Veglia a Cambridge per Jason Arday, il prof suicidatosi dopo le accuse di plagio: “Ucciso dal razzismo”
Centinaia di studenti di Cambridge si sono riuniti in una veglia per ricordare Jason Arday, il professore trovato morto venerdì scorso nella sua abitazione a Londra, in un caso di sospetto suicidio, dopo la campagna mediatica che lo ha visto protagonista con le accuse di presunto plagio riguardanti la tesi di dottorato e i titoli accademici.
“Un’istituzione può offrirti una stanza e continuare a negarti una casa. Può concederti un titolo e continuare a mettere in discussione il tuo diritto di parola”: sono le parole di una delle dottorande che seguivano il corso di sociologia del professor Arday, il docente di 41 anni che nel 2023 è entrato nella storia di Cambridge come il più giovane professore nero mai nominato dall’ateneo. Tra gli studenti e i colleghi che lo hanno sostenuto serpeggia oggi una convinzione diffusa: che l’università abbia costruito attorno a lui un simbolo di diversità e inclusione, salvo poi abbandonarlo nel momento in cui è diventato bersaglio di attacchi.
Tra gli studenti c’è chi sostiene che il professore sia stato “ucciso dal razzismo”, mentre Shahnaaz Khan, una delle organizzatrici della veglia, ha invocato “giustizia” per il docente, puntando il dito direttamente contro i media britannici. L’accusa, rivolta in primo luogo alle testate di destra ma anche a quelle che progressivamente si sono accodate, è quella di aver condotto una vera e propria “caccia all’uomo”, alimentata da decine di articoli contro Arday. Un trattamento che, secondo Khan, non ha alcun precedente paragonabile nei casi di professori bianchi accusati in passato di plagio, i quali non avevano subito un’esposizione mediatica nemmeno lontanamente simile.
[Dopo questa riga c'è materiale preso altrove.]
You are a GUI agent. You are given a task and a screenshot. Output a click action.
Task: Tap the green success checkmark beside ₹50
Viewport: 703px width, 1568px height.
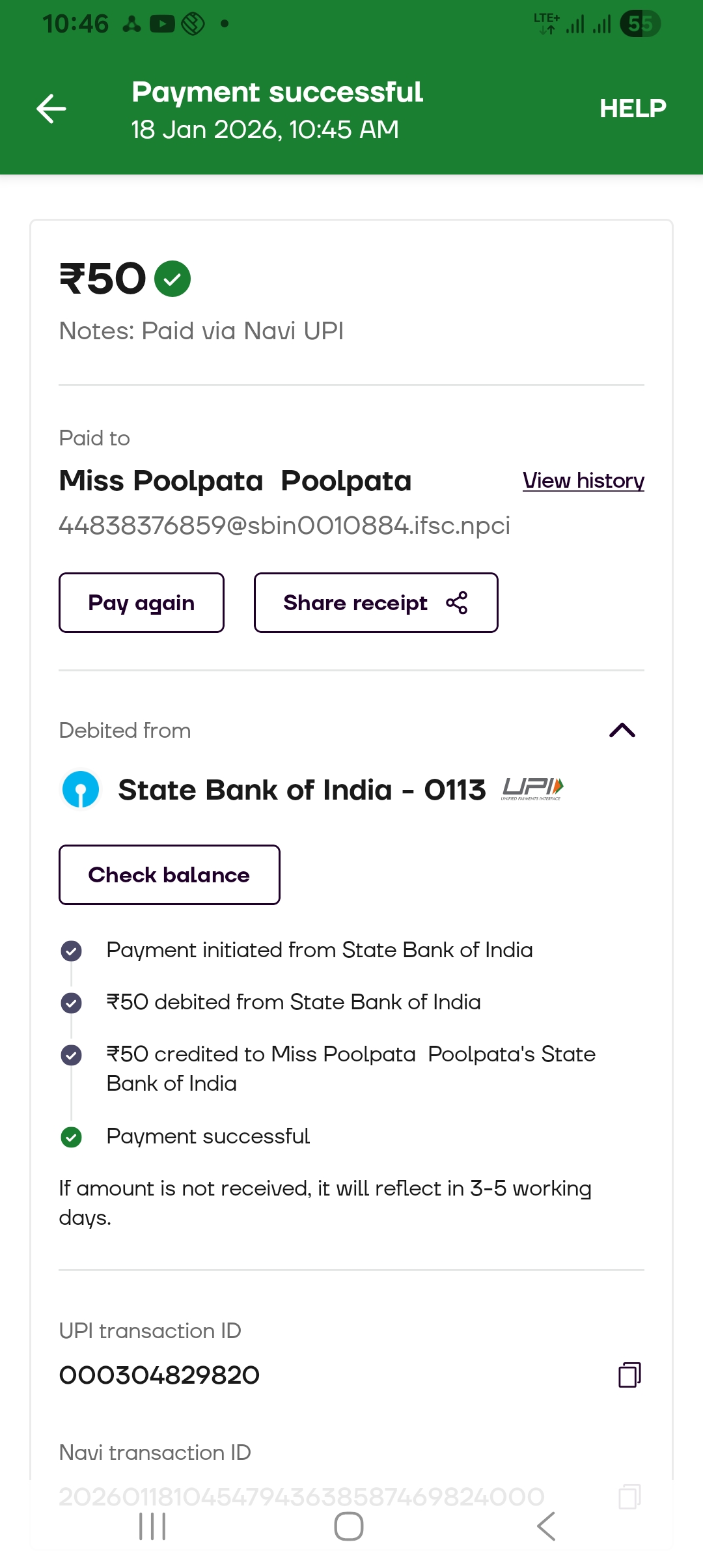tap(172, 279)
Non solo, il docente, con problemi di autismo e vulnerabile come sottolineato da alcuni colleghi, era stato scagionato dalle accuse di aver copiato parti della tesi di dottorato dalla Liverpool John Moores University, che gli aveva conferito il titolo nel 2015. Per tutte queste ragioni, dopo Cambridge è stata organizzata una manifestazione anche a Londra, a Trafalgar Square, da parte del gruppo Stand Up to Racism, mentre la petizione del Good Law Project, in cui si chiede al governo laburista l’apertura di un’inchiesta pubblica sul ruolo della stampa nella morte di Arday, ha superato le 33.000 firme.
L’iniziativa vede tra i promotori diversi deputati della maggioranza, come Clive Lewis e Nadia Whittome, oltre a numerose personalità pubbliche. Il documento sostiene che la morte dell’accademico sia stata “il risultato diretto e prevedibile” della persecuzione mediatica subita nelle ultime settimane. Sulla vicenda ha rotto il silenzio anche il rettore di Cambridge, Chris Smith, che in un comunicato ha condannato “l’accanimento razzista” scatenato attorno ad Arday, aggiungendo che in generale eventuali accuse di plagio vanno indagate.
L’ateneo aveva avviato un’inchiesta indipendente sul professore in un clima diventato insostenibile, che lo aveva spinto alle dimissioni il 5 agosto scorso. In una vicenda tragica quanto divisiva nel Regno Unito è emblematico il fatto che a dare il via al caso sia stato l’accademico Nathan Cofnas, sostenitore del cosiddetto “realismo razziale” e già allontanato da Cambridge nel 2024 dopo accuse di razzismo.